> TASK: Write out nothing but the lines from the one containing "Image resolution: width=672" through the last line below, both included, and without the pictures.

[Saved data entries]
============
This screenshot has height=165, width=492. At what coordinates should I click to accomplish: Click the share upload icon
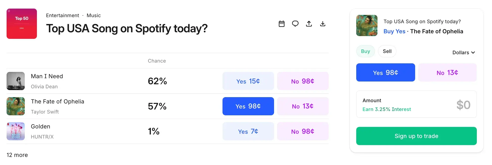pyautogui.click(x=309, y=23)
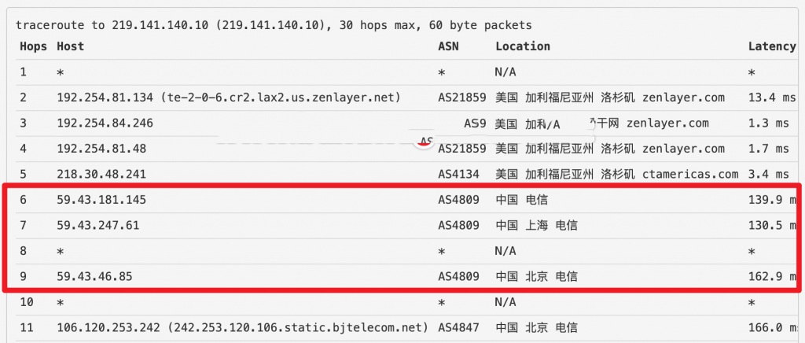Click the Host column header
Viewport: 805px width, 343px height.
click(70, 46)
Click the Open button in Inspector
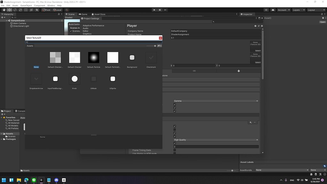 [x=323, y=22]
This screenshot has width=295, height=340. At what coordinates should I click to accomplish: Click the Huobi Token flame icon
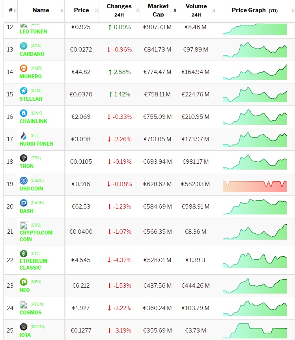pyautogui.click(x=24, y=135)
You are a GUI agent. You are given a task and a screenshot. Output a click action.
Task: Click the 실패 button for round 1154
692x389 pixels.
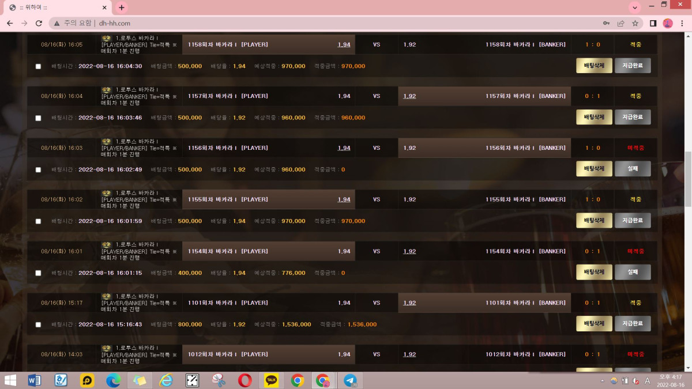pos(633,272)
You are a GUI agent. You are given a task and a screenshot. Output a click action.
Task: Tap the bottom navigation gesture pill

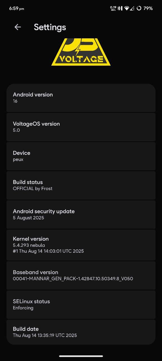[x=81, y=356]
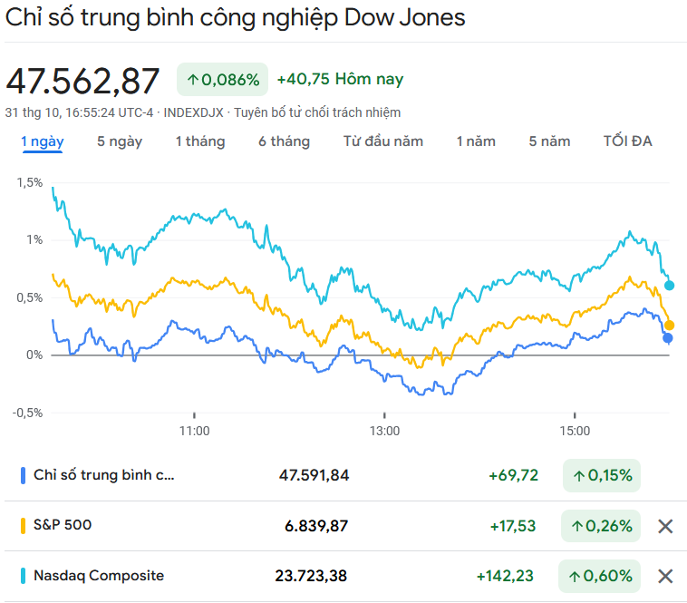Click the blue Dow Jones legend swatch
Image resolution: width=687 pixels, height=603 pixels.
click(x=23, y=475)
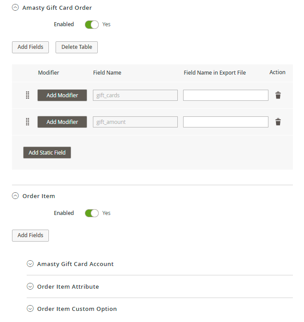Screen dimensions: 304x322
Task: Grab the drag handle for gift_amount row
Action: (28, 122)
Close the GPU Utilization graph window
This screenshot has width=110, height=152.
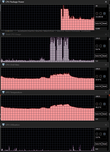click(x=106, y=125)

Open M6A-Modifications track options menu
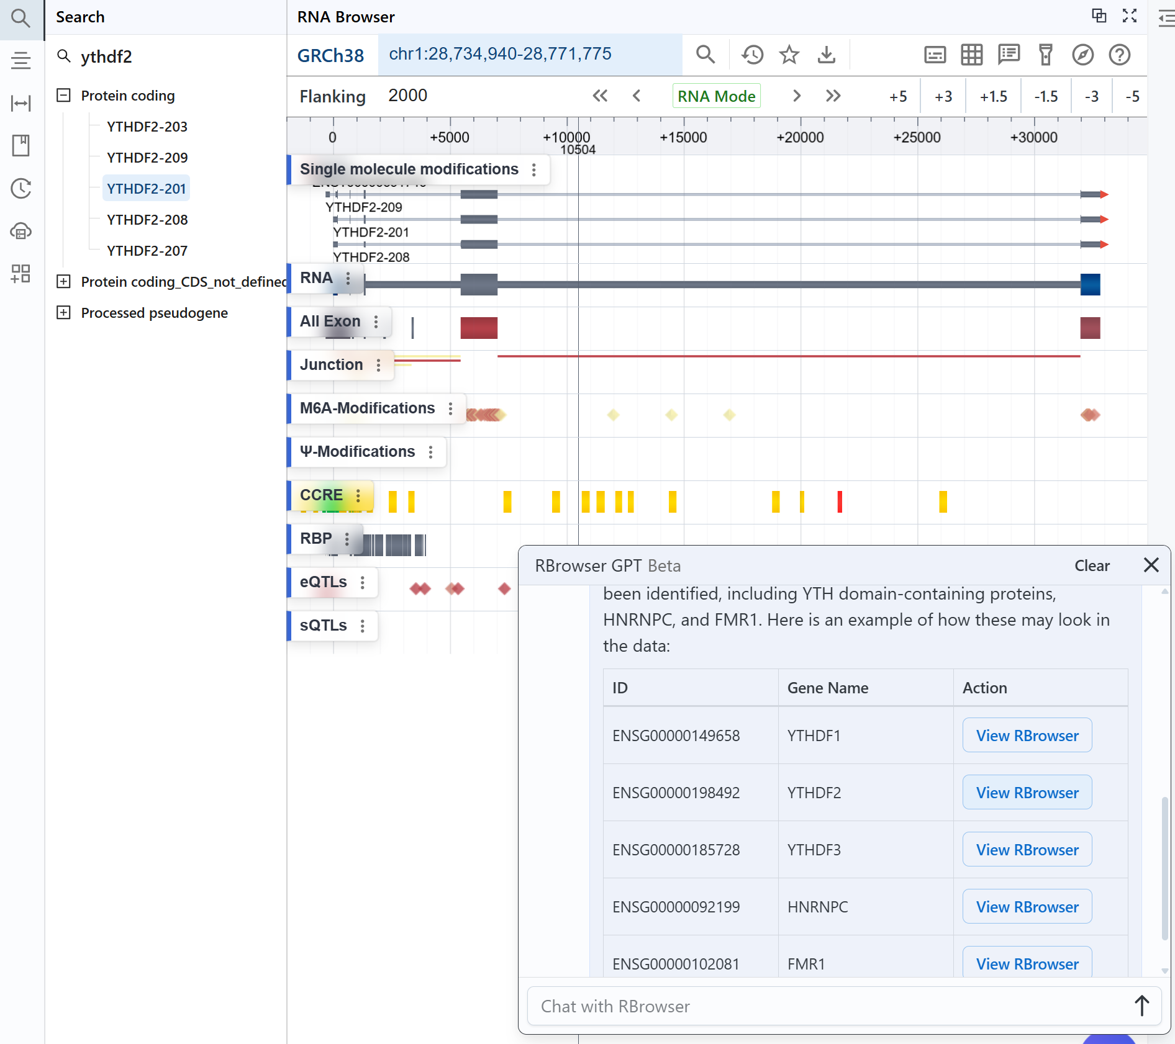tap(450, 408)
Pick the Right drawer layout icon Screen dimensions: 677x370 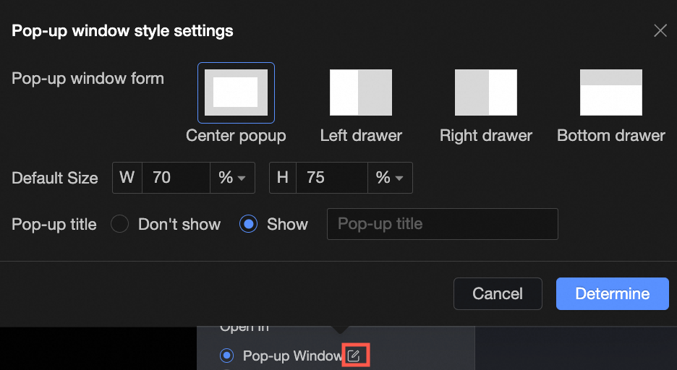486,93
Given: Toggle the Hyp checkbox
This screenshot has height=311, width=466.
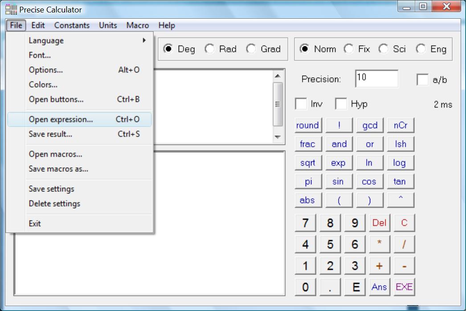Looking at the screenshot, I should click(341, 104).
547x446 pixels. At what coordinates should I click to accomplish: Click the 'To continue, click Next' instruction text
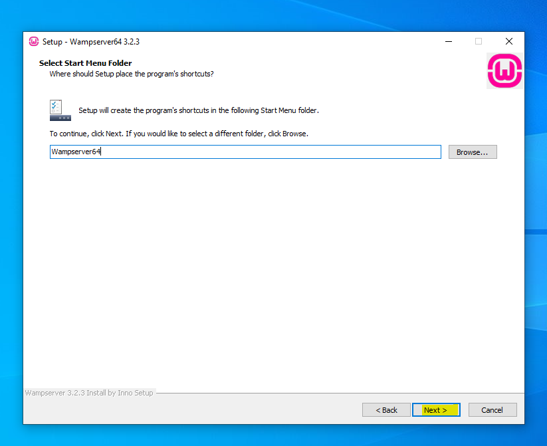tap(179, 134)
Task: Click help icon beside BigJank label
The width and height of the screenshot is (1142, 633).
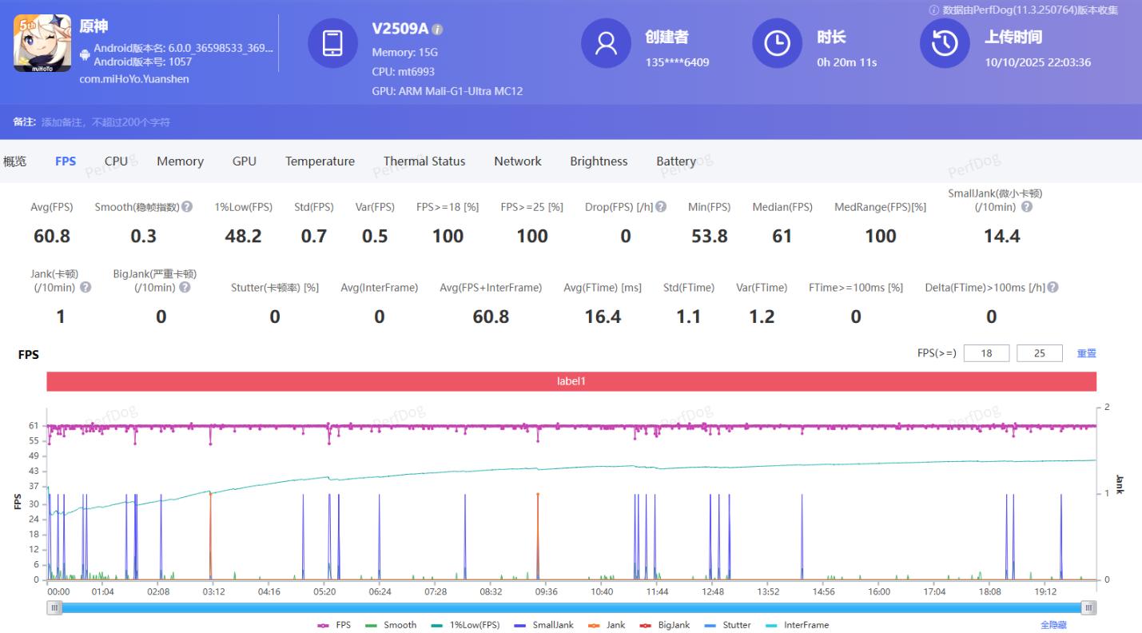Action: pos(185,288)
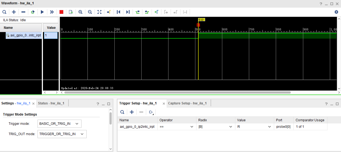Image resolution: width=341 pixels, height=152 pixels.
Task: Click the plus icon in Trigger Setup toolbar
Action: click(x=132, y=112)
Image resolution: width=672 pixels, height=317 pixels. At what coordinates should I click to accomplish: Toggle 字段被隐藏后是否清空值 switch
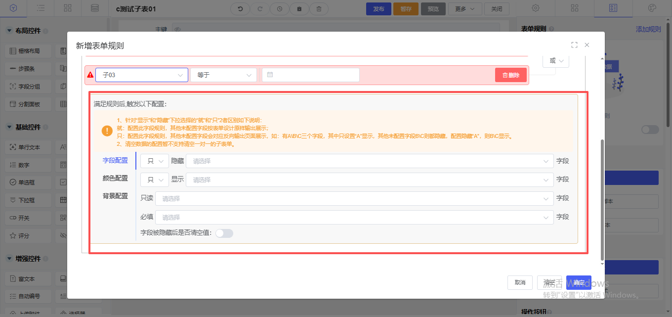[224, 233]
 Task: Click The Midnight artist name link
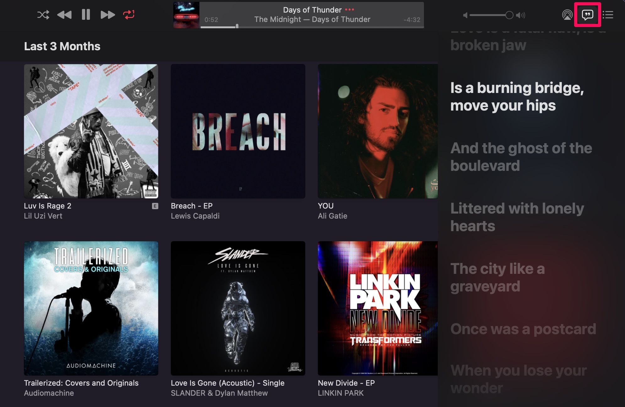click(x=278, y=19)
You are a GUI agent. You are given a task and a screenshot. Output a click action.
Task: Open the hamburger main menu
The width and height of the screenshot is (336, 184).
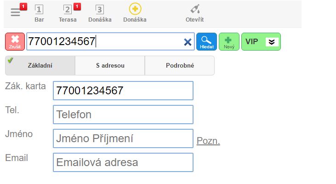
============
> RESPONSE AREA:
Image resolution: width=672 pixels, height=317 pixels. At what coordinates should I click to accomplish: Toggle 字段被隐藏后是否清空值 switch
[224, 233]
 Task: Click The Midnight artist name link
click(x=278, y=19)
You are a GUI agent. You are given a task and a screenshot. Output a click action.
Task: Open the hamburger main menu
The width and height of the screenshot is (336, 184).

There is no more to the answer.